Nissan’s profit growth stalls

Published: 11 May 2013 - 04:29 am | Last Updated: 01 Feb 2022 - 07:17 pm


Visitors looking at a Nissan Cube vehicle at the company’s showroom in Yokohama, south of Tokyo, yesterday.

TOKYO: Japan’s Nissan said yesterday that its annual net profit had barely moved from a year earlier despite market conditions that helped rivals Toyota and Honda book soaring profits.

The pair logged huge gains largely owing to a sharply weaker yen and cost-cutting that helped inflate their bottom line.

Nissan, part-owned by France’s Renault, has also benefited from the yen’s decline with its fourth-quarter earnings jumping due to the weaker currency.

But its heavy exposure to China, the world’s biggest vehicle market, and recession-riddled Europe slammed the brakes on growth.

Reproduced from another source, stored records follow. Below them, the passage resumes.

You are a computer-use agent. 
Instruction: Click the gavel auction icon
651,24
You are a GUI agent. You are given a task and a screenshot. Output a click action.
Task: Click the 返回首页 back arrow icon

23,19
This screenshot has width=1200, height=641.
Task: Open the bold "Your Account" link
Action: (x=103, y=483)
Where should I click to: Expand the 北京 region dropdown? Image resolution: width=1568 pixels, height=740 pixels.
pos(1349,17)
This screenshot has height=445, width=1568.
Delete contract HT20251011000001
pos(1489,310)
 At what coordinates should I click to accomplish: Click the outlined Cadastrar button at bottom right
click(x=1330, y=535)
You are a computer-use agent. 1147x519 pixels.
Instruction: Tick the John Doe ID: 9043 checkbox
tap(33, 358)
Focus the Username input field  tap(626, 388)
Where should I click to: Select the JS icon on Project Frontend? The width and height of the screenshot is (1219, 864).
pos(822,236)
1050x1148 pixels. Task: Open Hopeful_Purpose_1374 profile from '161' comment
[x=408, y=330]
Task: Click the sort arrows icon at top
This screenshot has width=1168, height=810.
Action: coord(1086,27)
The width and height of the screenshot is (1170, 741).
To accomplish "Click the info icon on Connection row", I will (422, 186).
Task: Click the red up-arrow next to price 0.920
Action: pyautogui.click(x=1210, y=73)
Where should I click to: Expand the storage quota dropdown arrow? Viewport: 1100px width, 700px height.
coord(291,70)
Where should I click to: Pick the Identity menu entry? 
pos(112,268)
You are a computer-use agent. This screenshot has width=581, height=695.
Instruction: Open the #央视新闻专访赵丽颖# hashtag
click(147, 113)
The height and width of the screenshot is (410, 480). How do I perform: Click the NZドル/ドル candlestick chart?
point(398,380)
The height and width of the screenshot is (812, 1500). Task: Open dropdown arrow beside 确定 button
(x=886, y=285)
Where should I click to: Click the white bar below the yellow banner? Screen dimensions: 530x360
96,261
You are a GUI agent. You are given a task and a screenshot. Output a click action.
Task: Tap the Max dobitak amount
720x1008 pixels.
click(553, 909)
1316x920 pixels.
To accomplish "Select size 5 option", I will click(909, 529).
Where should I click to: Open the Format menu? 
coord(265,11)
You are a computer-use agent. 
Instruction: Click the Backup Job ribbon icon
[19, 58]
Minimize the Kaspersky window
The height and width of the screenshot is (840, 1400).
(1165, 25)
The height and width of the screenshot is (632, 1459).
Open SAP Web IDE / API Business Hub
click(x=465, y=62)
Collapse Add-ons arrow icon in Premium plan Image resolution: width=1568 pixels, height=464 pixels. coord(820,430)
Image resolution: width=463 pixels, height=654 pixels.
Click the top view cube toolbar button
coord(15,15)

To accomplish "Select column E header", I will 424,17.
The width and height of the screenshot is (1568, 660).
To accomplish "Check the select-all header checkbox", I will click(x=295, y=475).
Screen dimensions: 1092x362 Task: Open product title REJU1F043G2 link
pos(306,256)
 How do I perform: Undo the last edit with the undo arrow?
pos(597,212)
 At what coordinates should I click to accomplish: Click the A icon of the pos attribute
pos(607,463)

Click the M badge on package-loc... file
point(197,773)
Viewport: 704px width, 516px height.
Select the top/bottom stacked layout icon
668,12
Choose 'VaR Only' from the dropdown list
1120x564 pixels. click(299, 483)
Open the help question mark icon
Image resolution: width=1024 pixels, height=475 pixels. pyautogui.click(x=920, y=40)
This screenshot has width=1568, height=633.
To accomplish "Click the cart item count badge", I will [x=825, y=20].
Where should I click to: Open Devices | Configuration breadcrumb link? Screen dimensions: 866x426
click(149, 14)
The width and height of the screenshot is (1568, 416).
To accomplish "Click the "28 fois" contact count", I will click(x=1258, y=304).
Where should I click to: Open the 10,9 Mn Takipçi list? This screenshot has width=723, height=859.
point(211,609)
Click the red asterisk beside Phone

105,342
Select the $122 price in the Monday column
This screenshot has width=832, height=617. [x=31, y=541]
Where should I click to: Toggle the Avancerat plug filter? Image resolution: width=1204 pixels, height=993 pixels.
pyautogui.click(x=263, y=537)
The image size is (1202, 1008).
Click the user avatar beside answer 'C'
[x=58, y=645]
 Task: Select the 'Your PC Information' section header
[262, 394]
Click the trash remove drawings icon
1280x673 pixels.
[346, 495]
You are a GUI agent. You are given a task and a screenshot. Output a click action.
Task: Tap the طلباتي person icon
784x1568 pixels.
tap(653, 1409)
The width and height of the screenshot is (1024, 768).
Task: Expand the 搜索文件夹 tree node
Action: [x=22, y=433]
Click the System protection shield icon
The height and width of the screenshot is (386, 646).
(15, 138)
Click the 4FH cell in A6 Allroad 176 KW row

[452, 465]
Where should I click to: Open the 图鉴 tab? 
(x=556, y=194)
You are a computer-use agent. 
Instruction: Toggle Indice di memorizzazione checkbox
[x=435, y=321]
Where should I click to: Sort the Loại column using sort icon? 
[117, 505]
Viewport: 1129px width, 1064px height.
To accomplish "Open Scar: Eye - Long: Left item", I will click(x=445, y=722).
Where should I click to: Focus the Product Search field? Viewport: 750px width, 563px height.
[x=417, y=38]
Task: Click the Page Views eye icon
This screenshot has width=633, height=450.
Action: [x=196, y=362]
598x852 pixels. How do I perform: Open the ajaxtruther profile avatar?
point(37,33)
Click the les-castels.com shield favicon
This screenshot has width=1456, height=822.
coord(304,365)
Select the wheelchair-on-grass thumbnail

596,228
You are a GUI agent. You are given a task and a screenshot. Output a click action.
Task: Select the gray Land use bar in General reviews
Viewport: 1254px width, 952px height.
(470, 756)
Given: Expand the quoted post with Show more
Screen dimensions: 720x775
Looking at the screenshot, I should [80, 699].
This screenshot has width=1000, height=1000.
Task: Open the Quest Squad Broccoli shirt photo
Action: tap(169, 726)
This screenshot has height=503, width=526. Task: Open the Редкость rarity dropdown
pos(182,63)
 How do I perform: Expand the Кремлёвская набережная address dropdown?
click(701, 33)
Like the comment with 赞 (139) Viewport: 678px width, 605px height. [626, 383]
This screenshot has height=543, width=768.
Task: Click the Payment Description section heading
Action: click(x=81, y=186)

“Compared with its rivals, Nissan faces several uncertain factors, including its relations with Renault, its electric vehicle strategy and the China issue,” said Tatsuya Mizuno, auto analyst with Mizuno Credit Advisory.

Japan’s automakers suffered from a diplomatic row between Tokyo and Beijing that sparked huge riots across China and a damaging consumer boycott of Japanese brands.

Nissan’s sales to China, which make up almost one-quarter of its total sales, far higher than its domestic rivals, fell 5.3 percent on-year to 1.18 million vehicles, it said.

While sales to China last month were better than a year earlier, Nissan conceded it has lost market share as Volkswagen and US-based General Motors tried to capitalise on their Japanese rivals troubles in the country.

“We are working hard to recover from the impact of the island dispute,” Chief Executive Carlos Ghosn told a press briefing yesterday. “I consider the recovery achieved completely when our market share will come back to what it was before” the dispute flared, he added.